→ Extrait choisi:
En refermant le livre "L'Obéissance" de François Sureau, brève oeuvre de fiction fondée sur des faits réels, on a presque envie de tirer un parallèle entre celui-ci et le film "Il faut sauver le soldat Ryan" de Steven Spielberg. On en changerait simplement le titre pour en faire "Il faut tuer le soldat belge Préfaille", et le tour serait joué. Comment ça? Le propos est un peu le même: une mission qui exige un déplacement, apparemment disproportionnée, et controversée qui plus est.

Voici donc toute l'histoire de "L'Obéissance": alors que la victoire des Allemands semble acquise, en 1917/18, les Belges font appel aux Français pour exécuter un condamné. Dès lors, il s'agit de transporter un bourreau, son équipe et les "bois de justice" de France en Belgique occupée par les Allemands, à Furnes pour être précis. Pour servir son propos, l'auteur n'hésite pas à tirer des placards de l'histoire Anatole Deibler, bourreau de Paris, ayant véritablement existé et officié.

Non proportionnée, l'action? L'histoire du soldat Ryan est connue: on détache plein de soldats pour aller récupérer un seul type, perdu en France, avant qu'il ne soit le dernier mort de sa famille. Ici, on détache plein de monde pour aller exécuter une personne relevant du droit militaire... alors qu'apparemment, la Belgique n'est pas en mesure de le faire elle-même (ni bourreau, ni matériel approprié). Cela implique des arrangements avec l'occupant afin d'assurer le libre passage du convoi à travers des zones parfois dangereuses, alors même que la Belgique, à cette époque-là, n'a plus exécuté ses peines capitales depuis plus de 50 ans.

→ Consigne: Recopiez fidèlement le passage de l'extrait en commençant par « Voici donc toute » et en allant jusqu'à « existé et officié. ». Appuyez-vous uniquement sur l'extrait.

→ Données affichées:
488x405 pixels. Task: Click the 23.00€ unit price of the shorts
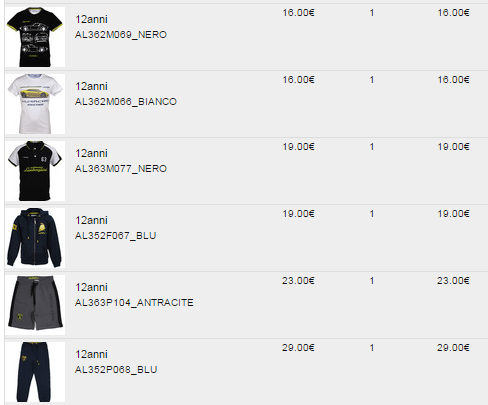(298, 281)
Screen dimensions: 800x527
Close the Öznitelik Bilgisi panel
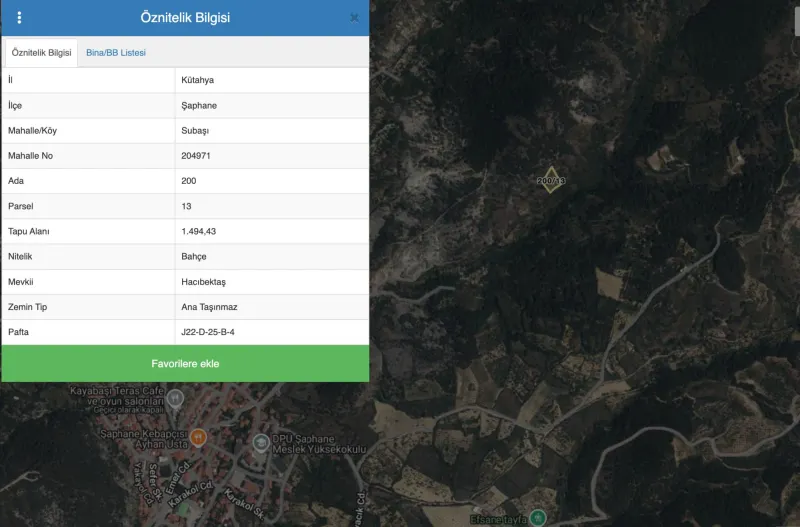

→ Résultat:
Voici donc toute l'histoire de "L'Obéissance": alors que la victoire des Allemands semble acquise, en 1917/18, les Belges font appel aux Français pour exécuter un condamné. Dès lors, il s'agit de transporter un bourreau, son équipe et les "bois de justice" de France en Belgique occupée par les Allemands, à Furnes pour être précis. Pour servir son propos, l'auteur n'hésite pas à tirer des placards de l'histoire Anatole Deibler, bourreau de Paris, ayant véritablement existé et officié.